Accountable care wants doctors to toss pagers

by Loren Bonner, DOTmed News Online Editor | June 27, 2013
Add outdated communication technologies to your list of what's costing U.S. hospitals. A recent study by the Ponemon Institute found that the use of pagers and other antiquated communication technologies wastes 45 minutes of providers' time each day, costing the average U.S. hospital nearly $1 million annually. Out of a survey group of 577 health care professionals in hospitals across the country, 52 percent cited pagers as being an inefficient technology.

However, hospitals already know this kind of technology is on its way out. The same study found that secure text messaging will replace pagers in the next one to two years, according to respondents, and that web portals will be the way of the future for patient and provider communication.

It may have just been a matter of time before hospitals finally exited the dark ages, but the Affordable Care Act has certainly added more impetus. The creation of accountable care organizations and patient-centered medical homes — which are both endorsed in the legislation — place an emphasis on team-based care that is coordinated and centered around the patient. More efficient communication tools are seen as one way to support these models.

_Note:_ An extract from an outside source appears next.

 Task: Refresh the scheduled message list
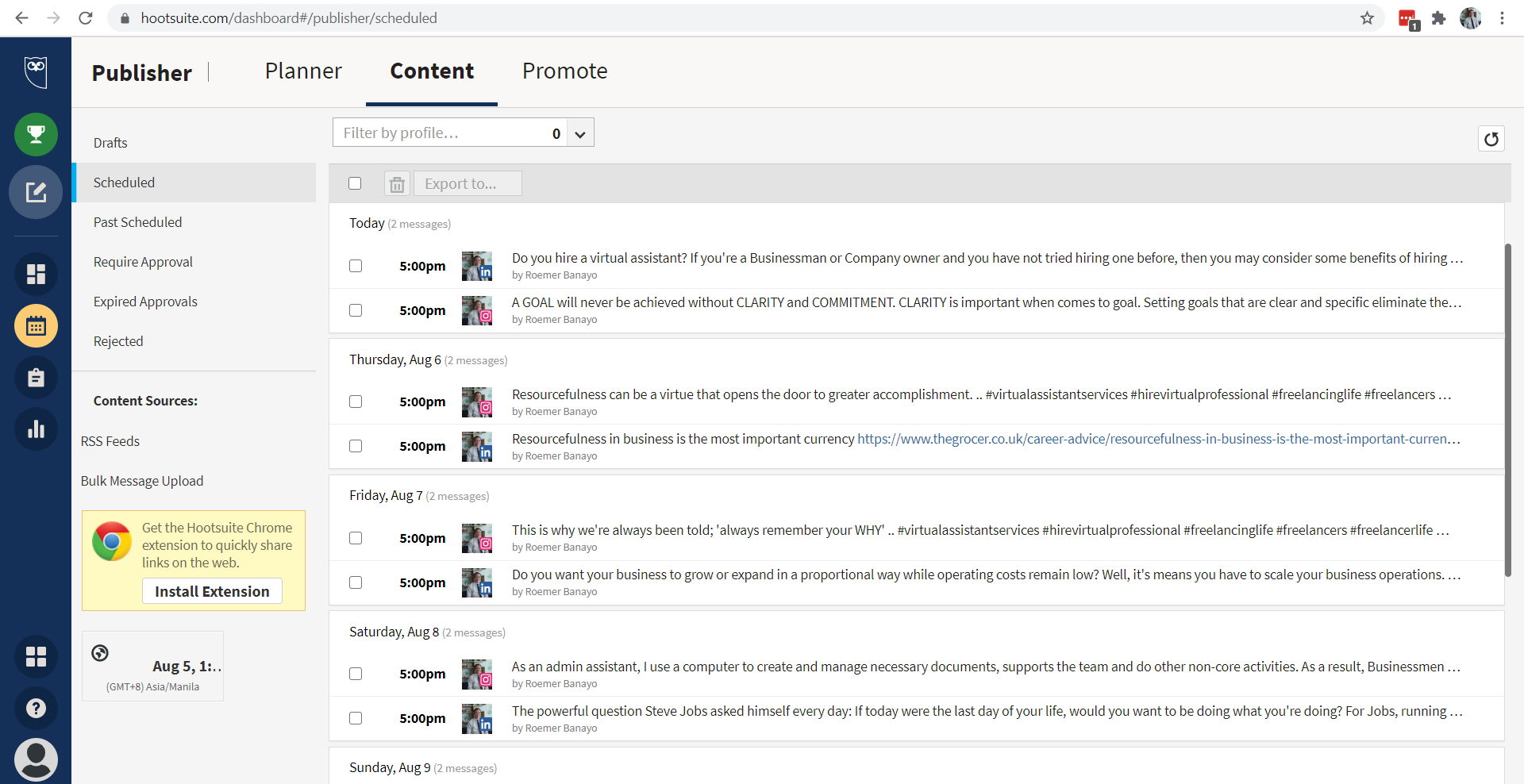tap(1491, 139)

In fact, the Ponemon study said that the web portal was viewed as the number one communication tool for the accountable care organization model, followed by secure text messaging and encrypted e-mail.

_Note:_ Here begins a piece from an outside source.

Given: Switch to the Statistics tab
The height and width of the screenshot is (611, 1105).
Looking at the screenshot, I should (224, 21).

"Health care reform generally is pushing us all to do more with less," Dr. Rasu Shrestha, vice president of medical information technology at the University of Pittsburgh Medical Center and a practicing radiologist, told DOTmed News. "There is now no room for slacking when it comes to any health care delivery paradigm — and communications in the clinical setting is a tremendous opportunity area."

But if web portals and secure texting are going to replace communicating by phone, snail mail, and pagers, everyone agrees that security needs to be in place first when dealing with sensitive medical information.

Small town, big ideas

Dr. Robert Wergin practices medicine in a small Nebraska town with a population of 2,000. In between seeing patients at his rural health clinic, he's also on call at a critical access hospital associated with the clinic. For the past year, he's been using secure text messaging at the hospital through an encrypted smart phone system. But he admits that one of holdups in switching over to the system was making sure security was in place first with the system, so that doctors could communicate about patients. Text messaging may be second nature to many, but most text messaging does not comply with HIPAA (the Health Insurance Portability and Accountability Act) and leaves sensitive patient health information out of control of health care provider organizations.